La tutela di condanna e la tutela esecutiva


 Si può parlare, allora, di normale correlazione tra tutela di condanna e tutela esecutiva, nel senso che normalmente, ancorché non necessariamente, alla sentenza di condanna la legge attribuisce l'efficacia esecutiva, per cui nel disegno delle forme di tutela il pro­cesso esecutivo è visto come un normale "seguito" del processo dichiarativo di condanna.
Tuttavia la valenza di questo rilievo non deve essere esagerata.
In primo luogo, quella normale correlazione non significa che si possa dimen­ticare la chiara e netta distinzione, funzionale e strutturale, tra processo di con­danna e processo esecutivo. Invero, qui non abbiamo due fasi di un' unica vicenda processuale, bensì abbiamo l'operatività di due diverse azioni, una di condanna ed una esecutiva, e lo svolgimento di due moduli processuali, collegati, ma strutturalmente distinti.
Nè la funzione della condanna consiste nella produzione dell'azione esecutiva: il contenuto della sentenza di accoglimento di una domanda di condanna attiene all'ordine di prestazione, restando l'efficacia esecutiva solo un effetto esterno a detto contenuto, un effetto che la legge, a prescindere da ogni di­chiarazione del giudice, attribuisce automaticamente alla sentenza.
Del resto è di tutta evidenza come la tutela di condanna, pur non essendo in astratto autosuffi­ciente, possa esserlo tuttavia in concreto, quando il convenuto/obbligato/condan­nato si adegui all'ordine di prestazione a lui impartito nella sentenza.

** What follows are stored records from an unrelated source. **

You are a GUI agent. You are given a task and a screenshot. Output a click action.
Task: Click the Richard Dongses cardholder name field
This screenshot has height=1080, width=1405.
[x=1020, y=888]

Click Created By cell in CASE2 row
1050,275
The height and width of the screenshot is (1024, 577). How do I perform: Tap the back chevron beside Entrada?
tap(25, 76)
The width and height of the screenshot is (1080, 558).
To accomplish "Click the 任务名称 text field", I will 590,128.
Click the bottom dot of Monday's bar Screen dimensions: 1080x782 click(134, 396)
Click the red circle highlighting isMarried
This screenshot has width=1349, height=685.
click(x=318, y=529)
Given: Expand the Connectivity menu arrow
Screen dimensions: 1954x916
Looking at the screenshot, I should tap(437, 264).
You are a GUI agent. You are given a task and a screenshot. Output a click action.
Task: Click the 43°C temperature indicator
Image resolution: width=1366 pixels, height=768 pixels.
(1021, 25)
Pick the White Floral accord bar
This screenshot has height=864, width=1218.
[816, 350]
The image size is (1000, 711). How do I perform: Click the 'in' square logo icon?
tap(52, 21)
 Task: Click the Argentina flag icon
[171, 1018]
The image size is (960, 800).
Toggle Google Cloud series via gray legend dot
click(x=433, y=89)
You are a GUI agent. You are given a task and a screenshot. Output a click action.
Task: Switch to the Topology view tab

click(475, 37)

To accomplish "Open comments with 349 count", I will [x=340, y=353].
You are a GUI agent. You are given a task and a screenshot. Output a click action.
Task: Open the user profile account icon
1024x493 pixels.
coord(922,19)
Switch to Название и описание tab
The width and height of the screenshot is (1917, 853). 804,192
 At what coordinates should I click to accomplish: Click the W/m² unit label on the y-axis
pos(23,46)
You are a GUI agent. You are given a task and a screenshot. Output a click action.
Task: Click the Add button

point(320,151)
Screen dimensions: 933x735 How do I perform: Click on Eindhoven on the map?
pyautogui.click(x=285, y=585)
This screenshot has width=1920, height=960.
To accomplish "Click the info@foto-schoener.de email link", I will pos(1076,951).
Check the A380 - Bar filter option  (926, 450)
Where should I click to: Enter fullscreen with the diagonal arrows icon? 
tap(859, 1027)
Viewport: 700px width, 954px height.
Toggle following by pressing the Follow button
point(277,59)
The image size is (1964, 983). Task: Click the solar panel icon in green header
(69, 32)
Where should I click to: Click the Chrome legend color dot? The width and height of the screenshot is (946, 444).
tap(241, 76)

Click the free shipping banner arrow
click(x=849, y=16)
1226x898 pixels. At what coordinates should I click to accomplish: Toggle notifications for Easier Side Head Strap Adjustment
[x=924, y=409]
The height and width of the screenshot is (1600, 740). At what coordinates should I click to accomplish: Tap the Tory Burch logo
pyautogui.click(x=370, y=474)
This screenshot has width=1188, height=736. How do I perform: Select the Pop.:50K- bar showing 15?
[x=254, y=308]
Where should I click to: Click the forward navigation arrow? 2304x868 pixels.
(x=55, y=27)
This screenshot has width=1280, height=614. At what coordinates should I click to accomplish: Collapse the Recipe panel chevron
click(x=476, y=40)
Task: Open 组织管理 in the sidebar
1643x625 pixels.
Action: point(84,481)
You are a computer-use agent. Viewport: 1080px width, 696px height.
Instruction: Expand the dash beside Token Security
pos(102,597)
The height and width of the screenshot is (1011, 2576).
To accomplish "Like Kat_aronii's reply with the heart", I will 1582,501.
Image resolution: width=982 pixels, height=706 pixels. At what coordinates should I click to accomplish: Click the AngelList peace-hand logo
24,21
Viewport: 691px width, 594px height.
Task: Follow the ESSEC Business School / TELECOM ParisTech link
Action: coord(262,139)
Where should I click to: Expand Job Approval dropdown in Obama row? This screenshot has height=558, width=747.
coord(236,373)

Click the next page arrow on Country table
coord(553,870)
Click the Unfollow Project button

Correlazione solo eventuale tra la tutela di condanna e la tutela esecutiva


In secondo luogo, se la correlazione tra condanna ed esecuzione forzata è co­sa normale, nel senso che, ove il condannato non si adegui spontaneamente, si aprirà normalmente un processo esecutivo, non si può, però, dire vigente un principio che renda detta correlazione necessaria. Al contrario, vi può essere e­secuzione forzata senza sentenza di condanna e vi possono essere sentenze di condanna inidonee ad aprire la strada di un' esecuzione forzata.
Per giustificare la prima affermazione basta leggere l'art. 474 c.p.c., che con­tiene il catalogo dei titoli esecutivi: in alcuni casi si rende possibile un processo esecutivo senza titolo esecutivo giudiziale, insomma sen­za un provvedimento di condanna.

Assai più impegnativa è la seconda affermazione, con la quale si vuole essenzialmente dire che è immaginabile la pronuncia di una sentenza di condanna senza che poi sia possibile, ove il condannato non rispetti l'impartito ordine di prestazione, un' esecuzione forzata.
Si pensi al caso in cui il comportamento dovuto sia infungibile, quindi esso dia contenuto ad un rapporto obbligatorio che non può trovare la sua realizza­zione forzata, in quanto come, sappiamo, la realizzazione forzata può aversi so­lo nel caso che il diritto sia realizzabile facendo a meno dell'obbligato, quindi sostituendone l'opera.
In casi del genere è probabile che il più delle volte, veri­ficatosi l'illecito, l'interessato agirà chiedendo il risarcimento del danno, tra­sformando quindi il suo originario diritto in un diritto a contenuto pecuniario, come tale sempre realizzabile in via esecutiva. Ma ciò non è, né deve essere, sempre vero.

Sentenze di condanna per prestazioni infungibili


Lo stesso legislatore se ne rende conto, al punto da prevedere e­splicitamente sentenze di condanna in riferimento a prestazioni infungibili. Si pensi alla tutela c.d. reale del lavoratore licenziato senza giusta causa di cui al­l'art. 18 Statuto dei lavoratori.
In questa legge è previsto che il lavoratore, se, a seguito della sua impugnazione del subito licen­ziamento, il datore di lavoro non prova la giusta causa di esso, può ottenere dal giudice un ordine, a suo favore, di reintegro nel posto di lavoro.
Ma questa è proprio un'ipotesi di sentenza di condanna inidonea a dare corso ad un'esecu­zione forzata, perché, a prescindere dagli ulteriori profili economici di essa, l'ordine di reintegro nel posto di lavoro in sé è infungibile, non essendo sosti­tuibile la gestione da parte dell'imprenditore del ciclo produttivo.